Direction 1: Write the part of the entries that opens with the line containing "The height and width of the screenshot is (841, 1495)." and closes with the line containing "Action: coord(533,112)" as a JSON list of strings, one string per line, with blank lines omitted.

* * * * *

In any case, you should immediately reach out to your lender or loan servicer if you’re worried about falling behind due to financial hardship. Delinquency on any federal or private loan can impact your credit score and affect your future finances.


How to Retain Hardship Options for Your Student Loans

If you’re concerned about retaining access to hardship options during student loan repayment, it’s important to understand what’s available to you.

While refinancing can help you get a lower interest rate and may help you get out of debt faster, it will negate your federal loan protections. Rather than refinancing federal student loans, completing a Direct Loan consolidation might make more sense. That allows you to streamline your student loan debt without losing access to benefits — including student loan forgiveness programs.

As long as you’re making federal student loan payments, you have access to fixed rates, income-driven repayment options and loan forgiveness options. Plus, if you go back to school at least half time, you will qualify for deferment.

For loans with private student lenders, on the other hand, you need to check to see if you have access to loan deferment or forbearance options and what the eligibility requirements are.

If you cannot access such programs through a private lender, consider refinancing to a lender that offers financial hardship options. Juno can help you compare refinancing options.

You might need a co-signer if your credit score isn’t high enough. Check the lender disclaimer for information about co-signer release and other programs to ensure that you’re getting the personal finance support you need.

* * * * *

Direction 2: Continue the passage on student loan hardship options from the point where it stops.

The records:
* * * * *

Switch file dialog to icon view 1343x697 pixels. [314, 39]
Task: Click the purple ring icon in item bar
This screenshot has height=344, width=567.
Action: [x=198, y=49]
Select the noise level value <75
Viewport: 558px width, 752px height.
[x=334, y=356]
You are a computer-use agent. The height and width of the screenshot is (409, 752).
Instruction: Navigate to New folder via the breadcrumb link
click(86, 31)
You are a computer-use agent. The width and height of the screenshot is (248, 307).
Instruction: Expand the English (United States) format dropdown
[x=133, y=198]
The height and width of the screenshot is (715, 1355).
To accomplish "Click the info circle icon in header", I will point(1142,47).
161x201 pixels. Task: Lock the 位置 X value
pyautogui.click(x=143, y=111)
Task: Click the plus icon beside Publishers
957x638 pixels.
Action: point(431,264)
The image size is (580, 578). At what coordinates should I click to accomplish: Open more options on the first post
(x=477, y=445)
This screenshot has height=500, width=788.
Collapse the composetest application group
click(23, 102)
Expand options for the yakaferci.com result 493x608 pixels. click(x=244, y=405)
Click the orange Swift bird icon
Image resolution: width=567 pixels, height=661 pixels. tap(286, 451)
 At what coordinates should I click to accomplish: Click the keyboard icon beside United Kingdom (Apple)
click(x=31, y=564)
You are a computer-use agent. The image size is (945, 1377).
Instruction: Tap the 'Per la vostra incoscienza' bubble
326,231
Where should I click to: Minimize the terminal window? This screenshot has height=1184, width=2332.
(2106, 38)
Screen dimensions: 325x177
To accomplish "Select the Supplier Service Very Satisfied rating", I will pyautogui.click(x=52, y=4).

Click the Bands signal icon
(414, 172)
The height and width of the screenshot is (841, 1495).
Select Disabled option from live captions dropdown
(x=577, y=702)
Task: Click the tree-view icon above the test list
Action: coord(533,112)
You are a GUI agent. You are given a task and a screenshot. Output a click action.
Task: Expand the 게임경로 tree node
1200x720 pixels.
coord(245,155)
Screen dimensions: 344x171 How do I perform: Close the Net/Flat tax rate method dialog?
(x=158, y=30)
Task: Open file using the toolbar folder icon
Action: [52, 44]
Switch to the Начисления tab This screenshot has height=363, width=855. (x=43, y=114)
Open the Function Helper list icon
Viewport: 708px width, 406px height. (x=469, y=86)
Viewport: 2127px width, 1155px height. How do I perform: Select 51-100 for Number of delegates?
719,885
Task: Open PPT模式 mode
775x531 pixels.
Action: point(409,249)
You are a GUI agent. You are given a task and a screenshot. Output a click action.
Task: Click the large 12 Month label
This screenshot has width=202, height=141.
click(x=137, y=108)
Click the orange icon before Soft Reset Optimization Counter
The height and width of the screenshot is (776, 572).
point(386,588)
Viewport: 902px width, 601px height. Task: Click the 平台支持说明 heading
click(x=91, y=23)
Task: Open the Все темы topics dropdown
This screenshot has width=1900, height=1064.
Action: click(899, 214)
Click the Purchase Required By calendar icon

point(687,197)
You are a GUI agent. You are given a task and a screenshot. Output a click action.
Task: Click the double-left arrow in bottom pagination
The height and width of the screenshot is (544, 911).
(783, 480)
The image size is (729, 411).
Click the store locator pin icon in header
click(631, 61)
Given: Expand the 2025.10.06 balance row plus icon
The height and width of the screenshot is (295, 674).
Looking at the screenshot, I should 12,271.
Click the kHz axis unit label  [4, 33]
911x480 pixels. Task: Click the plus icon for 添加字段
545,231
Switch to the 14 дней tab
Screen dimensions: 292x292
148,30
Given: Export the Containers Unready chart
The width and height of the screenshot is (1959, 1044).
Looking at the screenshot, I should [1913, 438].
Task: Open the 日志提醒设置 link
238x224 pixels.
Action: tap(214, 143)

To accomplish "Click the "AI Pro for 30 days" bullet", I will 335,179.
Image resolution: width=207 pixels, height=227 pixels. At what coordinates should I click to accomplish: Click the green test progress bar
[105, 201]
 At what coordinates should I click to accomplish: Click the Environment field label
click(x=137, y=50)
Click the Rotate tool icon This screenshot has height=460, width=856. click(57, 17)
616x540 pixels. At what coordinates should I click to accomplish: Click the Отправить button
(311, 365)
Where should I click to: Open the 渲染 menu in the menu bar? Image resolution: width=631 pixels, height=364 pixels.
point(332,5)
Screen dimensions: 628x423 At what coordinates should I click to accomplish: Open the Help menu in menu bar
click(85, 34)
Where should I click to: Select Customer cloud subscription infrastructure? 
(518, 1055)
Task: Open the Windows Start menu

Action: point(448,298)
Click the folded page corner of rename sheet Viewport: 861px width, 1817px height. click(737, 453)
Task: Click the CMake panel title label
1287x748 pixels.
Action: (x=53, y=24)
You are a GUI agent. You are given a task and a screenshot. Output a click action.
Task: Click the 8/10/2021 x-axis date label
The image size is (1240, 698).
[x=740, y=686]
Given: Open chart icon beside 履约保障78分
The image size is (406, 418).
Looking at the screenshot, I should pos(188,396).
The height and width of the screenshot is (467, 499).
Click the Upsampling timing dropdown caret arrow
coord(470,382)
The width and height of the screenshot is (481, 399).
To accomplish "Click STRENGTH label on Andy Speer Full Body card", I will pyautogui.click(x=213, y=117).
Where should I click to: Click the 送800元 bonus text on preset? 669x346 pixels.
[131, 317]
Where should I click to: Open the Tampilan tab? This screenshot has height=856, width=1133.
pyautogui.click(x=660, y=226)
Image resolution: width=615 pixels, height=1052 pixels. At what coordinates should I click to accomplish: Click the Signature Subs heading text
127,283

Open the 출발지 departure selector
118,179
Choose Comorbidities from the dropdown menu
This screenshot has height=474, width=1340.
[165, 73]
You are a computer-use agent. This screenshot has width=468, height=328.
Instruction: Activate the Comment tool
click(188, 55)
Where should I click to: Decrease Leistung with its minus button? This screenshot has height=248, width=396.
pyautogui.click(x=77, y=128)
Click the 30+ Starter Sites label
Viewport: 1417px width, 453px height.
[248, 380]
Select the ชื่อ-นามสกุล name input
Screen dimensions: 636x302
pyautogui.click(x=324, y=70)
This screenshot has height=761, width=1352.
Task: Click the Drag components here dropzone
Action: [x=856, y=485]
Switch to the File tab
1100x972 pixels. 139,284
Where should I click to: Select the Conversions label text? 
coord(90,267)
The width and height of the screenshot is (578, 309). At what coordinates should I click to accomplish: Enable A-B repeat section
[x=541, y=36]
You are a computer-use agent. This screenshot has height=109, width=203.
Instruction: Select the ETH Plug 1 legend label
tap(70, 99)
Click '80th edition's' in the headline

* * * * *

Result 1:
[
  "The height and width of the screenshot is (841, 1495).",
  "Select Disabled option from live captions dropdown",
  "(x=577, y=702)",
  "Task: Click the tree-view icon above the test list",
  "Action: coord(533,112)"
]

Result 2:
Bottom Line

You never know when a financial disaster will strike and make it difficult to make your monthly student loan payments. If you have student loans as a result of federal student aid, you need to contact your servicer immediately and find out what income-driven repayment and other options are available to you.

For private loans, you should also contact your lender quickly to find out what programs it has in place to help with your situation.

Create a plan to move forward and begin tackling your debt as quickly as possible once your financial situation improves. Otherwise, you could end up with consequences that can impact your credit score and the rest of your financial life.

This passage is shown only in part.